* PARTS OF THE EXERCISE *
1: Write out the Cantonese lesson dialogue from "Gimmy: No. 飛" up to and including "to sound uncertain.", word for word.
2: Pull out each line of the records that contains the string "perform", copying those lines unchanged.

* PASSAGE TO READ *
————

Gimmy: 你飛邊度呀? (nei5 fei1 bin1 dou6 aa3?)
David: “Where are you going?”
Gimmy: 你飛邊度呀? (nei5 fei1 bin1 dou6 aa3?)
David: If I’m not actually taking a plane though, should I use 飛? (fei1?)
Gimmy: No. 飛 (fei1) include the motion of flying but then it’s really flying on the airplane.
David: Right, because you don’t really take a boat places from Hong Kong.
Gimmy: No.
David: Maybe to the mainland.
Gimmy: Yes.
David: The last word we want to highlight is the word “to guess.”
Gimmy: 估. (gu2.)
David: “To guess.”
Gimmy: 估. (gu2.)
David: And in our grammar section, we’re going to talk about guessing and how to sound uncertain.
Gimmy: Right.

Lesson focus

David: It’s grammar time!
David: Gimmy, what’s grammar focus today?
Gimmy: Today, we’re going to talk about guessing and uncertainty.
David: Right. Take a look at this line from our dialogue.
Gimmy: 我估泰國啩. (ngo5 gu2 taai3 gwok3 gwaa3.)
David: “I guess maybe Thailand.”
Gimmy: 我估泰國啩. (ngo5 gu2 taai3 gwok3 gwaa3.)
David: How about “I guess maybe China”?
Gimmy: 我估中國啩. (ngo5 gu2 zung1 gwok3 gwaa3.)
David: “I guess China maybe.”
Gimmy: 我估中國啩. (ngo5 gu2 zung1 gwok3 gwaa3.)
David: So first, we have the subject and then the verb.
Gimmy: 我估. (ngo5 gu2.)
David: “I guess.”
Gimmy: 我估. (ngo5 gu2.)
David: “He guesses.”
Gimmy: 佢估. (keoi5 gu2.)
David: “She guesses.”
Gimmy: 佢估. (keoi5 gu2.)
David: “You guess.”

————

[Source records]
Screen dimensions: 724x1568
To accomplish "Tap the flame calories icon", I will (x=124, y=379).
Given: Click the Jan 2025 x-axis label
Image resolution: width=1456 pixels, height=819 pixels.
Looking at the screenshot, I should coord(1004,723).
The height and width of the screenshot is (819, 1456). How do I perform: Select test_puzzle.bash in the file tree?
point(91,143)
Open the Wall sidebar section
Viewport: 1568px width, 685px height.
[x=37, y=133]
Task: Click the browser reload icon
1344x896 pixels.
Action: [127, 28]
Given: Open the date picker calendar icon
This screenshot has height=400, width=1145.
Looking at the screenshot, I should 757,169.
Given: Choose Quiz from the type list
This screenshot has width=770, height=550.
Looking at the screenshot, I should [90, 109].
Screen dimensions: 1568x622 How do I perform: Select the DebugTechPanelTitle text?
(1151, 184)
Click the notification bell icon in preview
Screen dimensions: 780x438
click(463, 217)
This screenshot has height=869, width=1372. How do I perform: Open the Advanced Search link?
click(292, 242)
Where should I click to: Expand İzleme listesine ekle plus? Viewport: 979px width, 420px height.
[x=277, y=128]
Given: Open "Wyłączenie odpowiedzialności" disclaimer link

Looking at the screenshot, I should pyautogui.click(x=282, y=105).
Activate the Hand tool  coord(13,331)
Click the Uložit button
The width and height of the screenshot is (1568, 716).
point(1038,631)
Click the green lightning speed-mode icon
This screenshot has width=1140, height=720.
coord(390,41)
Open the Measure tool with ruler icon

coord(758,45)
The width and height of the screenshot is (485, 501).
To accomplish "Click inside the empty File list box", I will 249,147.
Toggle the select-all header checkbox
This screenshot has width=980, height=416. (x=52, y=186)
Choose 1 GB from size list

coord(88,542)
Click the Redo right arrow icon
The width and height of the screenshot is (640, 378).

————

* RESULTS IN ORDER *
1:
Gimmy: No. 飛 (fei1) include the motion of flying but then it’s really flying on the airplane.
David: Right, because you don’t really take a boat places from Hong Kong.
Gimmy: No.
David: Maybe to the mainland.
Gimmy: Yes.
David: The last word we want to highlight is the word “to guess.”
Gimmy: 估. (gu2.)
David: “To guess.”
Gimmy: 估. (gu2.)
David: And in our grammar section, we’re going to talk about guessing and how to sound uncertain.

2:
The height and width of the screenshot is (819, 1456). How do I perform: Select test_puzzle.bash in the file tree?
Screen dimensions: 1568x622 How do I perform: Select the DebugTechPanelTitle text?
This screenshot has height=869, width=1372. How do I perform: Open the Advanced Search link?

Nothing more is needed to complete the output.